President Donald Trump said on Friday that he took a pass when he was contacted by Time about potentially being named “Person of the Year.”
Trump said his team was contacted by the publication saying that he was probably going to be featured in the magazine.
“Time Magazine called to say that I was PROBABLY going to be named “Man (Person) of the Year,” like last year, but I would have to agree to an interview and a major photo shoot,” Trump wrote in a tweet.
“I said probably is no good and took a pass. Thanks anyway!” he wrote.
Time declared Trump “Person of the Year” in 2016 after he won the presidential elections over his Democratic opponent Hillary Clinton.
In response to Trump’s tweet, Time said on Twitter that the magazine “does not comment on our choice until publication.”
The first “Man of the Year” issue was published by Time in 1927. It was published as a stopgap because editors realized they had not put Charles Lindbergh on Time’s cover. According to Time, the editors believed they could still put him on the cover months after his historic flight in May by calling him “Man of the Year.”

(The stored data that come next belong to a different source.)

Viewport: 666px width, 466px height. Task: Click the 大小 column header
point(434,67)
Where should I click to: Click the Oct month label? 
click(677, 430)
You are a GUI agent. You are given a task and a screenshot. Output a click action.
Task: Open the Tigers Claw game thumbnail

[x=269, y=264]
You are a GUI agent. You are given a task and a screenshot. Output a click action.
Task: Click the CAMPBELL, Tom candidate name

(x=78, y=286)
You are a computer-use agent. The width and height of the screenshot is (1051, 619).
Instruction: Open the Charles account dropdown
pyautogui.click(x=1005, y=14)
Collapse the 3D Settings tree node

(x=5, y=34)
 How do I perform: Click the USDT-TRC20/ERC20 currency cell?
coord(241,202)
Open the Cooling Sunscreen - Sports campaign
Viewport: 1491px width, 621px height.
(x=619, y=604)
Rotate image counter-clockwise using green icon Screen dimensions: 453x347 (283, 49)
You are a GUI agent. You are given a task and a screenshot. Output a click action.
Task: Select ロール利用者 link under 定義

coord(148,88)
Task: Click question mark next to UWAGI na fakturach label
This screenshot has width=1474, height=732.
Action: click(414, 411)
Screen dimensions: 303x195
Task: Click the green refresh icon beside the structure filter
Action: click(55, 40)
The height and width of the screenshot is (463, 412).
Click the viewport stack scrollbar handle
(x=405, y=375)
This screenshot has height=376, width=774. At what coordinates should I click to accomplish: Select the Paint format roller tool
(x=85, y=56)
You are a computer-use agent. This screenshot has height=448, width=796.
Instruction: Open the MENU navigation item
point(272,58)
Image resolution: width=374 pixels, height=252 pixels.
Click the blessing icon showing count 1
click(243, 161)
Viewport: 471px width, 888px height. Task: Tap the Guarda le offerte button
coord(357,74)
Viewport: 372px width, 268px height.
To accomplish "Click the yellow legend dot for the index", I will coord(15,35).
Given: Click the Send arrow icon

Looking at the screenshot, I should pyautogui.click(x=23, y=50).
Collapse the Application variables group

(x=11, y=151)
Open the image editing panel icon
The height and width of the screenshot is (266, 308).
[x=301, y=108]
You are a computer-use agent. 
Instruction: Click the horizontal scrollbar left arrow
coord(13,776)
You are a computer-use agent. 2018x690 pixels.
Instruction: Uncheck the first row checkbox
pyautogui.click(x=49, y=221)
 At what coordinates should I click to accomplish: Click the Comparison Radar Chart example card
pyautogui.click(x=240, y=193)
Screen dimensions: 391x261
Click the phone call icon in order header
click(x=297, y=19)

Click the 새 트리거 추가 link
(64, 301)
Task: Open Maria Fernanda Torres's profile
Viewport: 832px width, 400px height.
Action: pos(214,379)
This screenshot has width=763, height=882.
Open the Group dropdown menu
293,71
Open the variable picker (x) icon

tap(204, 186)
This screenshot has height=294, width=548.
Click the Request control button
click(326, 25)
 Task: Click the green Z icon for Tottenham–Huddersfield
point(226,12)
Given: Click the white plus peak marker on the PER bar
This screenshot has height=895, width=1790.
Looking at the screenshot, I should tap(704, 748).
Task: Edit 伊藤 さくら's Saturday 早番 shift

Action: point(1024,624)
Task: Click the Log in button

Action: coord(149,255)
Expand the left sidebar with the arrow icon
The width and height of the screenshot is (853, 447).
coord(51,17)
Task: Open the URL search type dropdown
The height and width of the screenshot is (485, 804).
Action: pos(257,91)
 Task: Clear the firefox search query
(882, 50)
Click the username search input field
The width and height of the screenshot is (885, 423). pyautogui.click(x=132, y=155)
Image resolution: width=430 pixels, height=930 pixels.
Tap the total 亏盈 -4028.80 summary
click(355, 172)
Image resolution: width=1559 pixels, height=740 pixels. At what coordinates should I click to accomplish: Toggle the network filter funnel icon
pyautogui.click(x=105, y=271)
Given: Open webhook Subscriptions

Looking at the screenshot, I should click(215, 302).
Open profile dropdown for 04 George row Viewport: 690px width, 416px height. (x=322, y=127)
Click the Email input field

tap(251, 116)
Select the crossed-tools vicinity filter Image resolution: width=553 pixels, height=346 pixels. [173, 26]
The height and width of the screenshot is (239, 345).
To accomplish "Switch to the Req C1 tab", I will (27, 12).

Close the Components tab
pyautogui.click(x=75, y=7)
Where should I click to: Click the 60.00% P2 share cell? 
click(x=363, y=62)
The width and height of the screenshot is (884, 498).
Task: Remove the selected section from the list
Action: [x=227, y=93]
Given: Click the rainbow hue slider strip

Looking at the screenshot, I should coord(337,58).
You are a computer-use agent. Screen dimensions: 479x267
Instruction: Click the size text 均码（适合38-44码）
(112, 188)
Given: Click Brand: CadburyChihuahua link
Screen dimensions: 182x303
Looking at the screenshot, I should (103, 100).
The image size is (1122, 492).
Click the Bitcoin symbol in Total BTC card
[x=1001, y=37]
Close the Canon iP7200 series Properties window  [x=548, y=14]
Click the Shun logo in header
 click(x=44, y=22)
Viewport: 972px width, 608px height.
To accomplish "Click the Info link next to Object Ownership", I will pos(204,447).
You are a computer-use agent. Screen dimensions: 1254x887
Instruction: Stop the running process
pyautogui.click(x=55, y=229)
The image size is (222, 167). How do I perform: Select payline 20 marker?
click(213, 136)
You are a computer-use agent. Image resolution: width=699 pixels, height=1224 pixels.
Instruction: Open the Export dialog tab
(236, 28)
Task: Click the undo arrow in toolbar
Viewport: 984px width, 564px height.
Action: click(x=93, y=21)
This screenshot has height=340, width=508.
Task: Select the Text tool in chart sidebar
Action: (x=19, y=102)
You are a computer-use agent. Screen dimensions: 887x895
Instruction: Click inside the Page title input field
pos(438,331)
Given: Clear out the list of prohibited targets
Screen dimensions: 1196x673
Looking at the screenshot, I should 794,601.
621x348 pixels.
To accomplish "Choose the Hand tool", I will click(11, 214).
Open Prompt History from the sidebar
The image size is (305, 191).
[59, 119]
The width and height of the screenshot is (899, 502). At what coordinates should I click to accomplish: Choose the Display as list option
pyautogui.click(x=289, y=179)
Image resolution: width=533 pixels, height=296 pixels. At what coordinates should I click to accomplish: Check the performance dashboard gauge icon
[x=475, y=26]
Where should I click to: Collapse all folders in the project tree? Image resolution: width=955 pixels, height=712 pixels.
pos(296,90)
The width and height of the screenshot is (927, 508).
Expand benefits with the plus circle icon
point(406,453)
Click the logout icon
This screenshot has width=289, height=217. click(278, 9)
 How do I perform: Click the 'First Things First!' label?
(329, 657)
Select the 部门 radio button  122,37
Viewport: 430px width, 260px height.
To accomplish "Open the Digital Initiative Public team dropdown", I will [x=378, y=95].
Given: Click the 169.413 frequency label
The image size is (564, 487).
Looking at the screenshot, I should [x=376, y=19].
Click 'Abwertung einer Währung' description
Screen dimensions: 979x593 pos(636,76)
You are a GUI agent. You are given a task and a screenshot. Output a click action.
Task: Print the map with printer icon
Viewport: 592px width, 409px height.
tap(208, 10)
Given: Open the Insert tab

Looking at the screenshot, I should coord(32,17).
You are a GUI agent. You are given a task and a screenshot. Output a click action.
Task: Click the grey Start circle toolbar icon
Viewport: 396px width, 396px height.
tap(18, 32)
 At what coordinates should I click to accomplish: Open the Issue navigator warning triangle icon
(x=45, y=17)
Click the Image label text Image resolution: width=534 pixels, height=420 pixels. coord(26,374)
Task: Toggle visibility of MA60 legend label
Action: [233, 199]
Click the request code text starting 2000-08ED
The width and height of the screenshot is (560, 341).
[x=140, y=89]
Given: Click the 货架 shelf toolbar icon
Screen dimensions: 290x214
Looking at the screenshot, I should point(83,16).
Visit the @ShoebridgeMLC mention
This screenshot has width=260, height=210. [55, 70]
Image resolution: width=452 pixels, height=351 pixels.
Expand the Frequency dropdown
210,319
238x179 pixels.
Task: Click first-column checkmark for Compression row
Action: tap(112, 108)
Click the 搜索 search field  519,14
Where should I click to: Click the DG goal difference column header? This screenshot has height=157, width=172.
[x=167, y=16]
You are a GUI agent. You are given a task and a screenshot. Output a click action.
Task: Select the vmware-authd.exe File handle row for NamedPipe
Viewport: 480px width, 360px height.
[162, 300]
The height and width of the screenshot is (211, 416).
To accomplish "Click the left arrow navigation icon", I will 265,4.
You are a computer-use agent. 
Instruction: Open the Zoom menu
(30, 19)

The criterion that the magazine uses is “the person or persons who most affected the news and our lives, for good or ill, and embodied what was important about the year.”
Trump has frequently called out media organizations for their biased reporting against him—something which might have played part in his decision to decline the Time magazine interview.
The research, published in October, shows that only 5 percent of media reporting during that period was positive. Sixty-two percent of the stories were negative, and 33 percent were neither positive nor negative.
By comparison, coverage of President Barack Obama during the same time period was 42 percent positive and 20 percent negative. For President George W. Bush, the number was 22 percent positive and 28 percent negative. And for President Bill Clinton, it was 27 percent positive and 28 percent negative.